How We Talk About Wars

Basak Gemici, University of Pittsburgh

Published on: March 31, 2022



Photo credit: Jackie Lay/The Washington Post


Thinking and talking about war often consists of more than real-time military moves and local tension. It is usually done in racial, gendered, and essentialist ways. Existing social forces structure war and conflict, and a sociological lens helps us understand how they shift individual life trajectories. Here I discuss these points with examples from Ukraine and Turkey.


Russia’s most recent invasion of Ukraine attracted global attention not only to its unjust and devastating civil consequences but also to White-supremacy and Orientalism as organizing principles of the false-constructed image of “European civilization.” Many newsagents, including CBS News and Al Jazeera English, slipped through their explicitly racist and Orientalist commentaries on live broadcasts, describing Ukraine as “a relatively civilized, relatively European” place where they would not expect conflict opposed to Iraq or Afghanistan. Orientalism, in Said’s description, is a Western discourse in the Foucauldian sense that imagines, constitutes, and dominates “the Orient” in the post-Enlightenment era, i.e., “for the Orientalist, the language speaks the Arab, not vice versa.” Racism and Orientalism as products of European colonialism are ways of learning and practice; therefore, discriminatory power relations not only surfaced in media commentaries on the war in Ukraine but also among Ukrainians, politicians, and ordinary people from neighboring countries when African residents were refused at border crossings, and white Ukrainian refugees were welcomed. At the same time, Syrians created a “refugee crisis.” Of course, racism and Orientalism are prevalent not only in Europe. Following the influx of Syrian migrants in the last decade, anti-Arab discourses surfaced in Turkey, abiding well with a nationwide and global political context where leaders across regions promulgate nativism. My field observations and interviews in Turkey also showcase similar attitudes towards Syrian refugees, labeling them—especially veiled women and Arabic-speaking men—as behaving “illiterate” and “uncivil” in public spaces.
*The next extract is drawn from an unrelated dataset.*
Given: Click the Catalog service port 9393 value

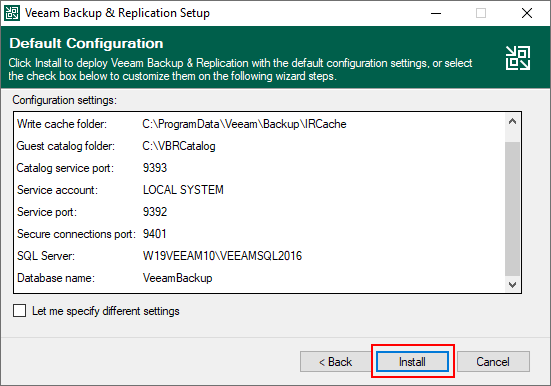Looking at the screenshot, I should tap(155, 168).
Not surprisingly, women suffer the most from insecurities (Tripp et al., 2013). Women become more vulnerable to abuse in various forms. For instance, Turkish men flooded Twitter with sexualizing and objectifying comments about how they were excited and ready to “welcome” Ukrainian women immediately after the war erupted. Among Syrians in Turkey, adolescent girls and young women increasingly experience the risk of violence instead of stability and safety in their post-migration life trajectories. Researchers show that marriage is seen as a way out of social and economic insecurities as polygamist marriages between Turkish men and young Syrian women reached new heights. The state statistics show that 38% of the Syrian refugee women between the ages of 25-49 in Turkey get married before 18, and 12% do so before 15. There is also evidence of “trading” underage Syrian girls for marriage. Although gendered violence in the post-war contexts focuses more on women’s experiences, the Syrian refugee experience in Turkey provides cases of men being sold for marriage as well. Despite the increased number of underage marriages and pregnancies are documented, the Turkish judiciary does not follow or prosecute them. Mainstreaming exceptionalities perpetuates ethnic and gendered inequalities; impunity is “an aspect of power…embedded in the process of social differentiation that reinforces a highly unequal social order,” according to Lesley Gill.

These examples manifest the importance of sociological studies of wars as sites for investigating and understanding institutionalized power relations and gendered and racial violence at every level of social life.


Basak Gemici is a Ph.D. candidate in sociology at the University of Pittsburgh. Considering the salience of ethnicity and gender in organizing both populism and daily life, she studies how populist authoritarianism is reproduced and challenged in ordinary people's social interactions over the case of Turkey.